Year of Publication



Martin School of Public Policy and Administration

Date Available


Degree Name

Master of Public Administration

Committee Chair

Dr. Eugenia Toma

Executive Summary

A 2018 report by the Government Accountability Office found that certain groups of students, namely, Black male and female students, Hispanic male and female students and male students with disabilities were overrepresented in Alternative Schools nationwide. Using data from the U.S. Department of Education’s Civil Rights Data Collection (CRDC) 2017-18 survey, this project aimed to examine Alternative Schools in Kentucky to understand whether trends that existed at the national level also exist in Kentucky.

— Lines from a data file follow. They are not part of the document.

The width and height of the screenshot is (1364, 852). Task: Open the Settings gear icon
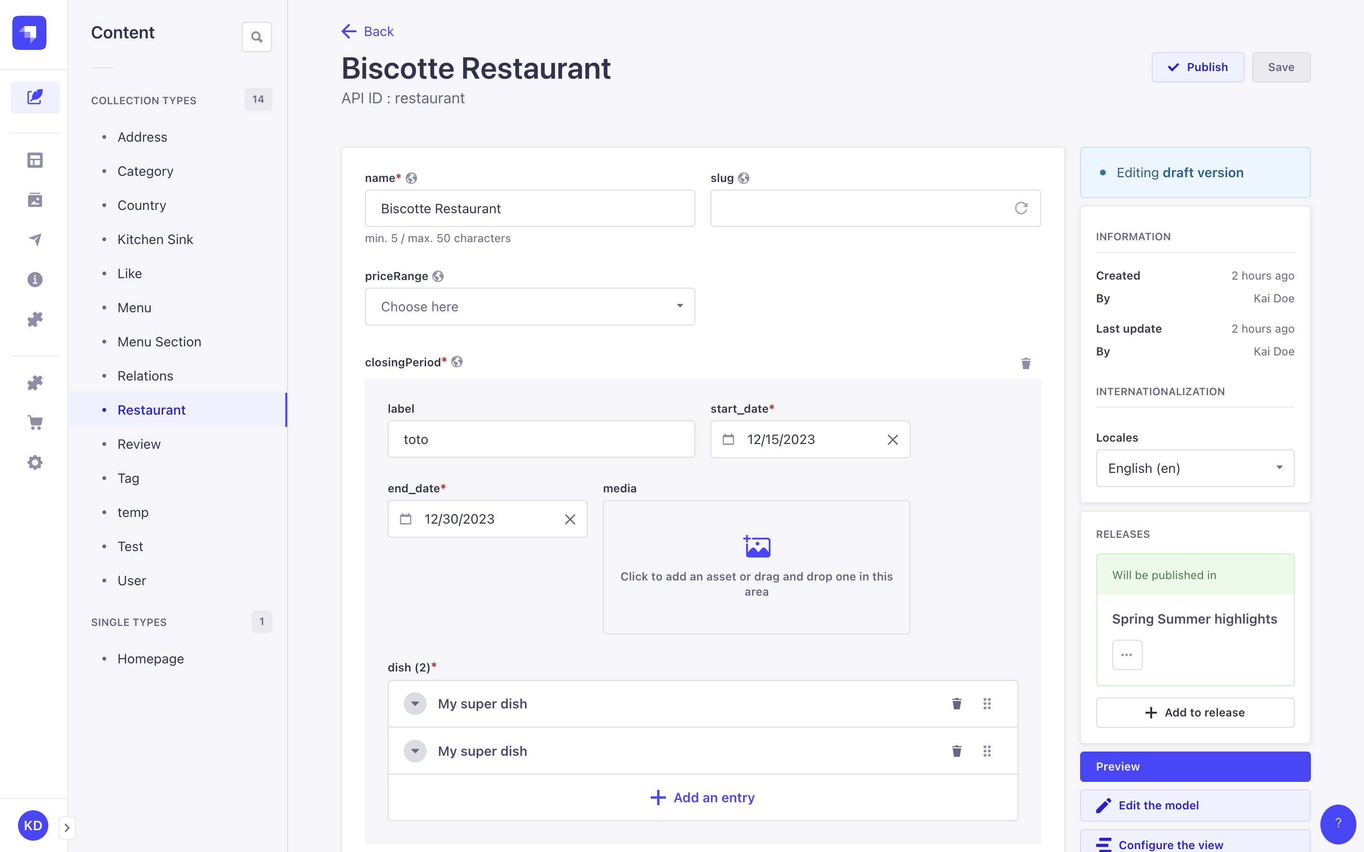(x=35, y=462)
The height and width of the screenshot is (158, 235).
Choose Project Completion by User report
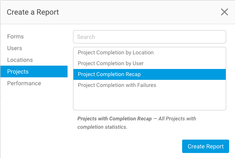(149, 64)
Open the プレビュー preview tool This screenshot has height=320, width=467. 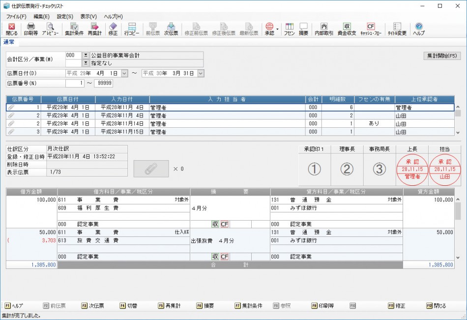point(50,29)
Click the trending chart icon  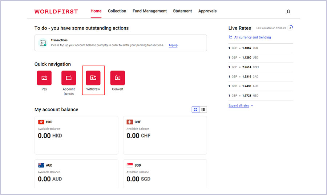pyautogui.click(x=231, y=37)
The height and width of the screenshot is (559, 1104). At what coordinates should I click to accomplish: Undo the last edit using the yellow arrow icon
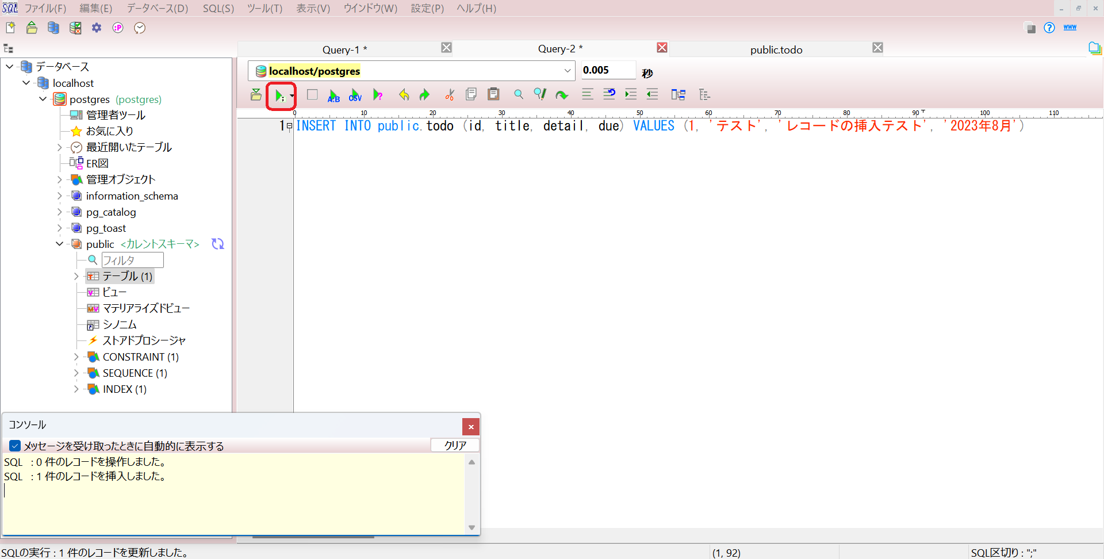(x=404, y=94)
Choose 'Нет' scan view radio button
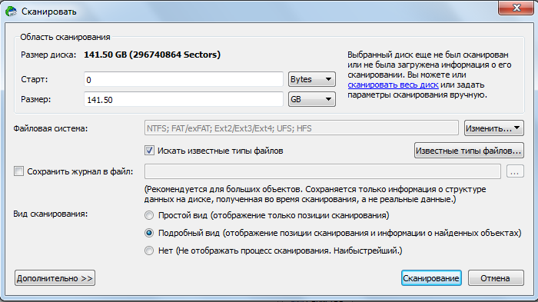 (149, 251)
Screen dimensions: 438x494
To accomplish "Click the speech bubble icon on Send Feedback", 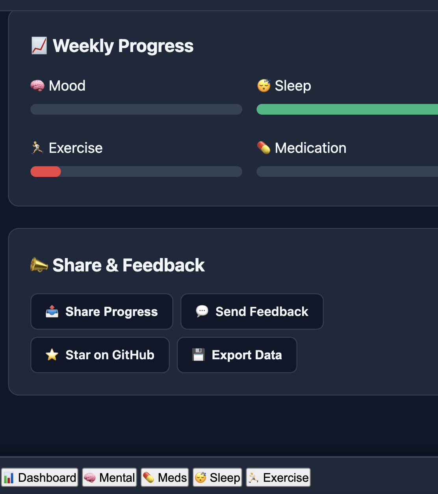I will 202,311.
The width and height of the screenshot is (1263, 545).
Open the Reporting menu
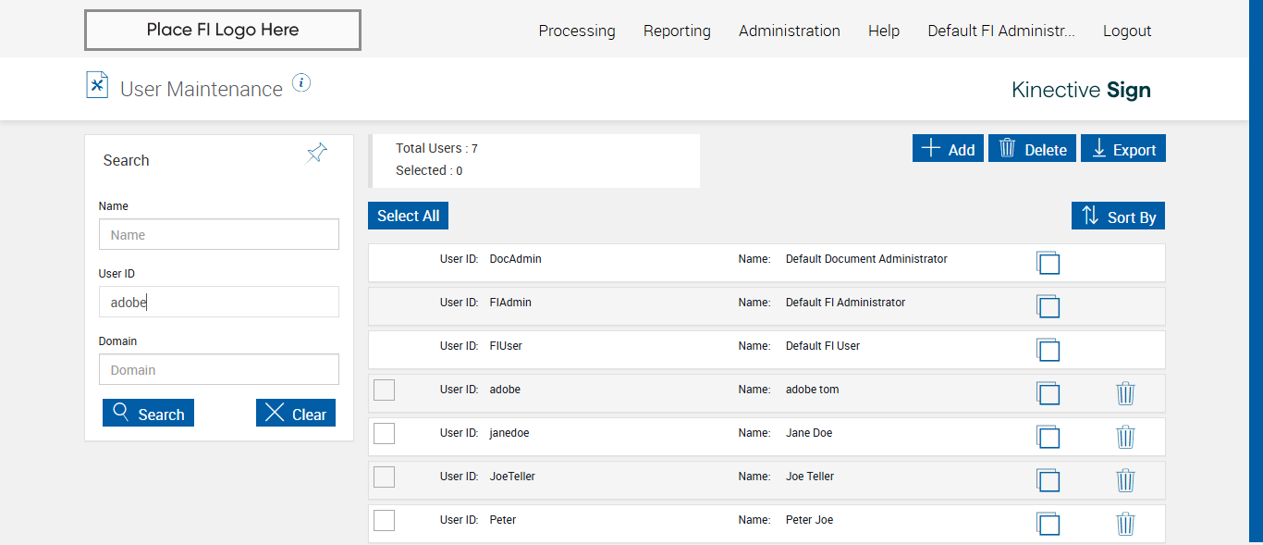677,31
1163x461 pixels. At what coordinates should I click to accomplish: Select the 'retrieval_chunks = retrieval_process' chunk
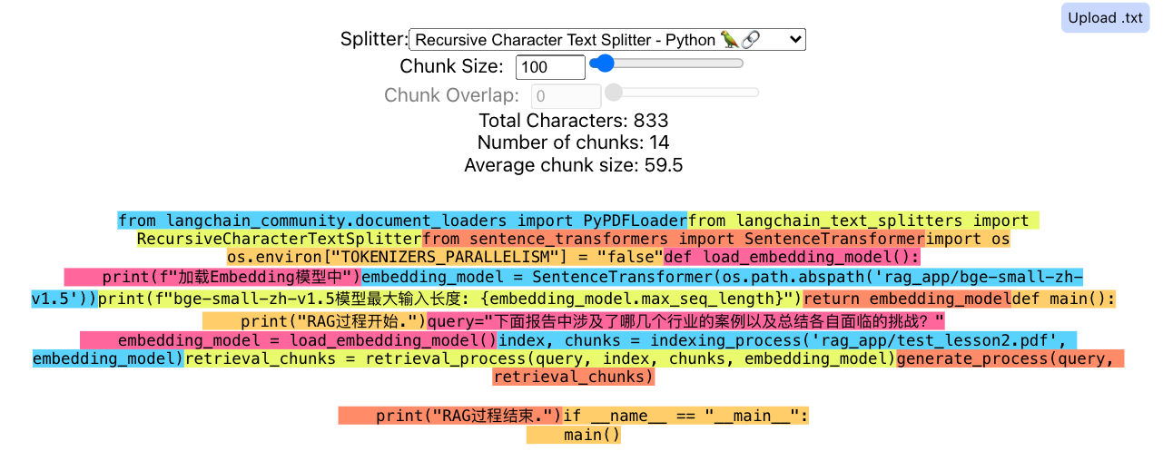[540, 359]
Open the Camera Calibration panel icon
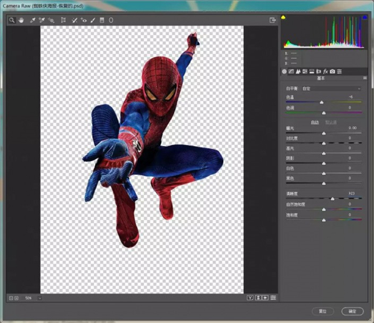Screen dimensions: 374x323 [x=333, y=71]
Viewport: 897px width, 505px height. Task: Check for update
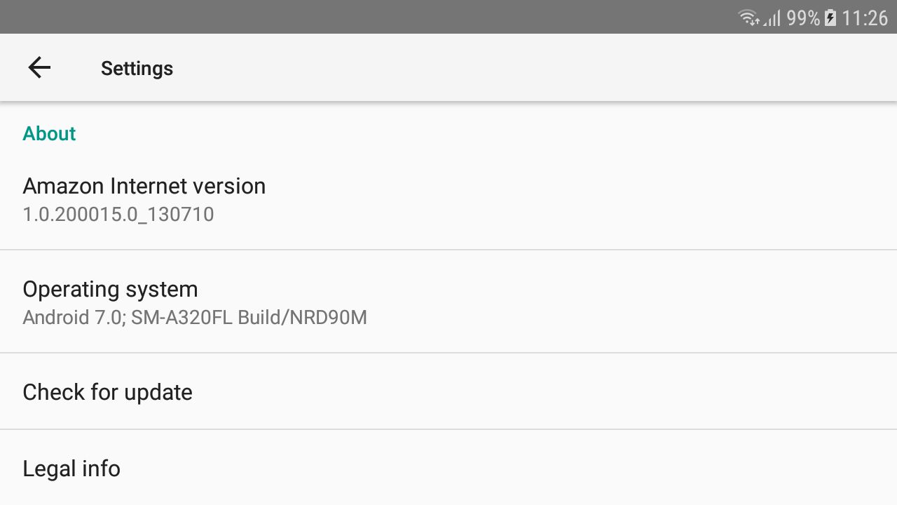pyautogui.click(x=107, y=392)
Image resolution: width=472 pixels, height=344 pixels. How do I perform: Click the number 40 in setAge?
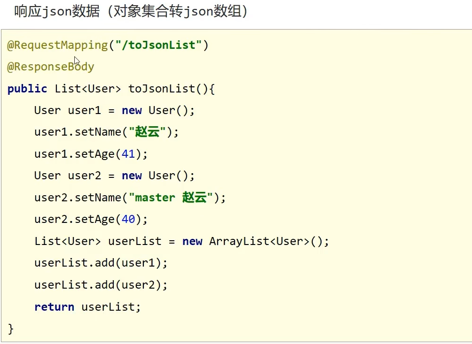128,219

Additionally, this study examined disproportionality in four subtypes of alternative schools across Kentucky: Academic Alternative, Disciplinary Alternative, Both (Academic & Disciplinary), and Juvenile Justice Facilities. Last, using the locale variable from the U.S. Department of Education’s Common Core of Data (CCD), this project examined whether disparities existed in three locale types in Kentucky: Urban, Suburban, and Rural. Using the composition index method, this study identified that there were trends of disproportionality similar to those seen at the national level. Black males and females, Hispanic males, and males with disabilities were overrepresented at the state level in Kentucky. Examining the subtypes of alternative schools, males were overrepresented in all subtypes. The trends in race and disability status remained, however in some categories such as Juvenile Justice Facilities, the disparities in the categories of race and disability status were dramatic. Geographically, the trends tended to hold, however Kentucky’s urban areas tended to have less disparities compared to suburban and rural communities. Additionally, students with disabilities were underrepresented in alternative schools compared to their counterparts at the state level. This analysis is descriptive and does not analyze causation. It does highlight the need for a standardized definition of alternative schools, as well as further research into these disparities which involve some of Kentucky’s most vulnerable students.